§ **Exercise directions**
Exact copy, no pictures: reproduce the lines from the one that holds "Given: Open the Arial font dropdown" through the end of the entries.
[Opening Exercise materials section]
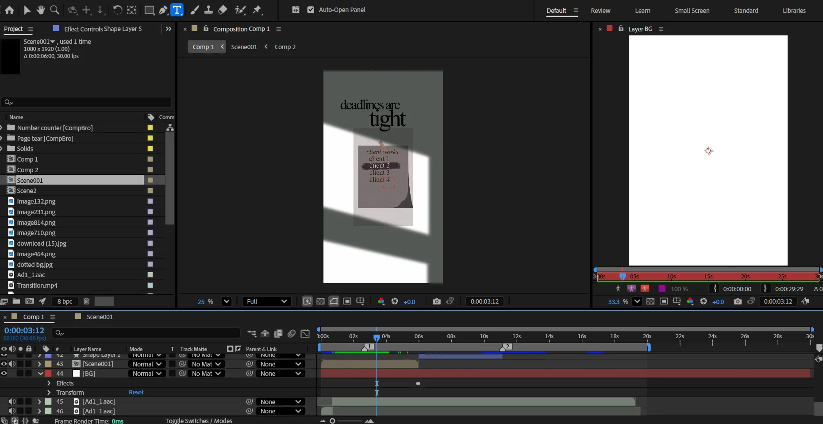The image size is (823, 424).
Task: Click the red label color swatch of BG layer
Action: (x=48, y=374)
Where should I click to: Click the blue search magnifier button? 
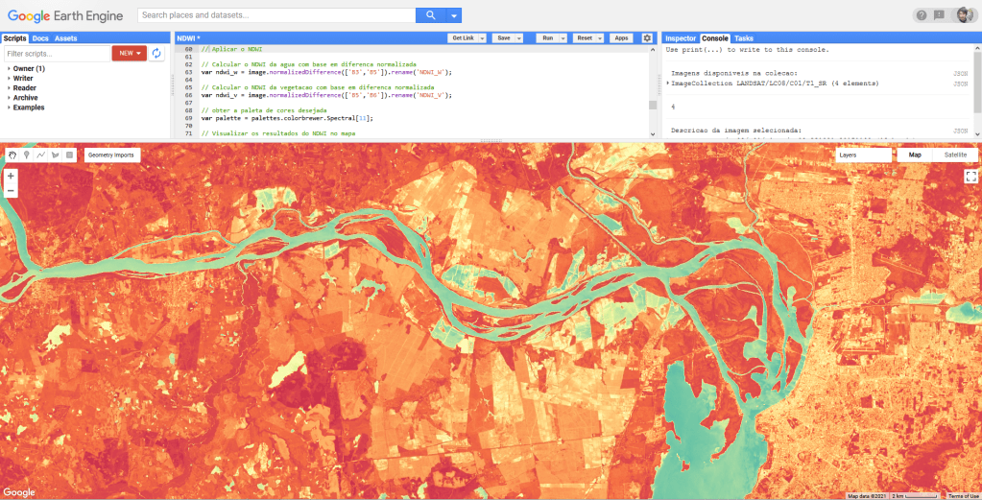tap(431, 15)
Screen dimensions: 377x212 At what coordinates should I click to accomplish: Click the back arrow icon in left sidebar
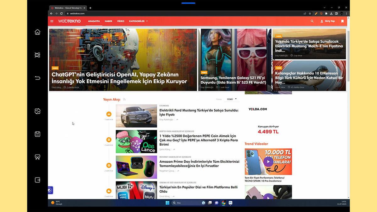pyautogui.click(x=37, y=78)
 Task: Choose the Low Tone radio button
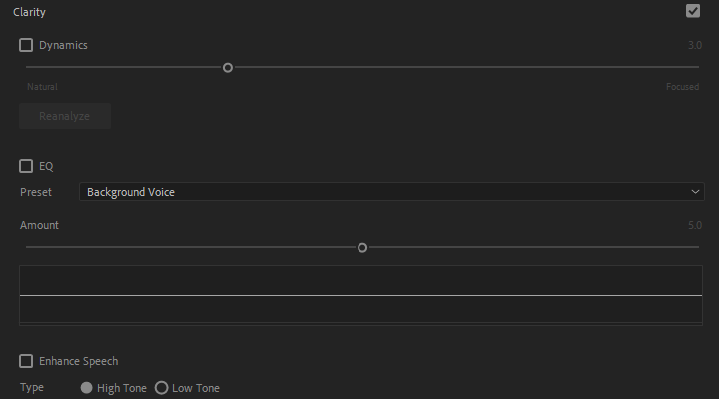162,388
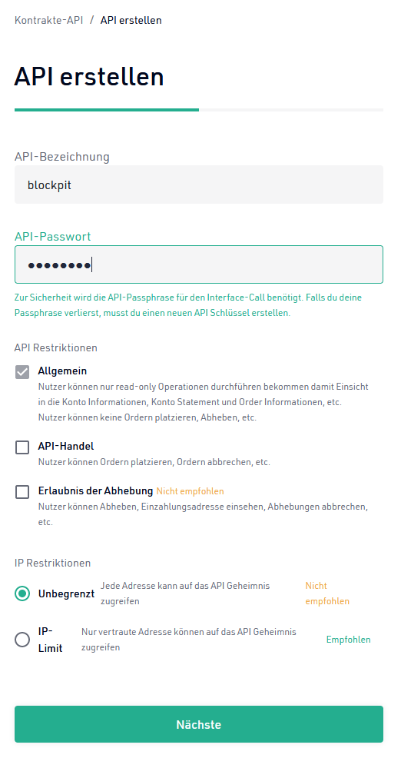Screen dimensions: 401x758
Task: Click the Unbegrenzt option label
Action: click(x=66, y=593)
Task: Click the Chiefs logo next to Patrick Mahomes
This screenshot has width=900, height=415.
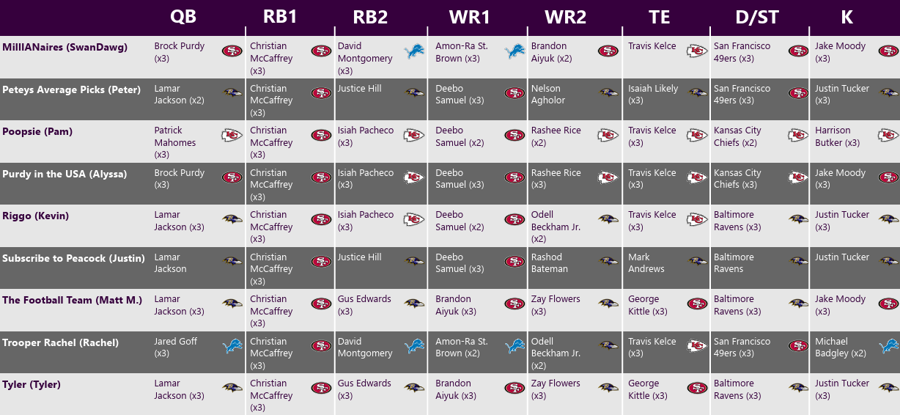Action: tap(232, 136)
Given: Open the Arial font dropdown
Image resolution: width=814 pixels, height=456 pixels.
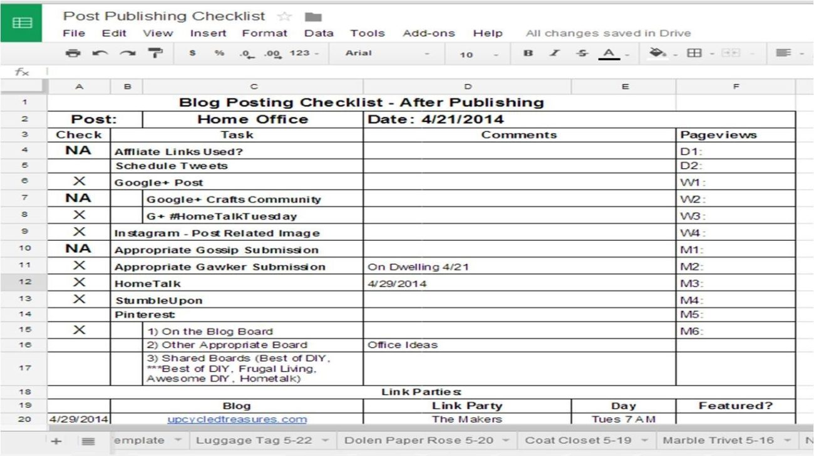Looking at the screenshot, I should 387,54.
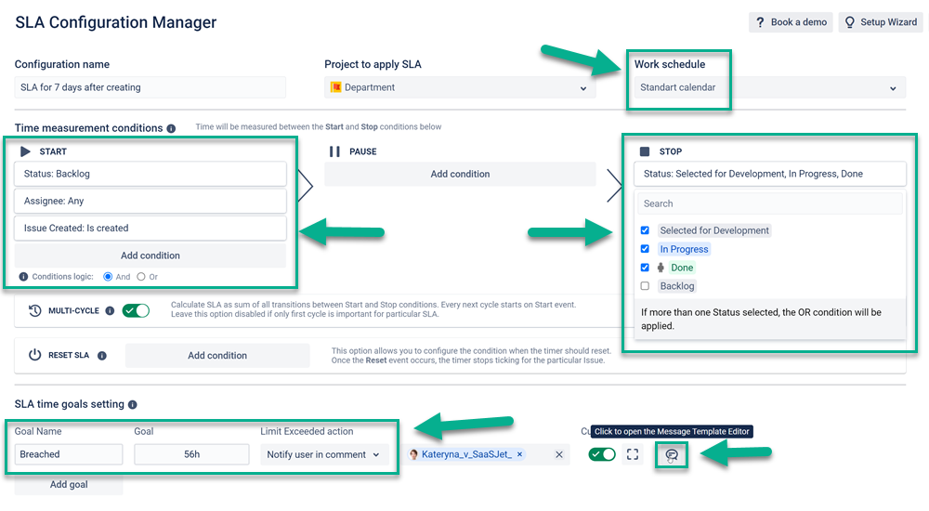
[Closing Exercise materials section]
§ **Written response**
Given: Open the Arial font dropdown
Image resolution: width=814 pixels, height=456 pixels.
Looking at the screenshot, I should 387,54.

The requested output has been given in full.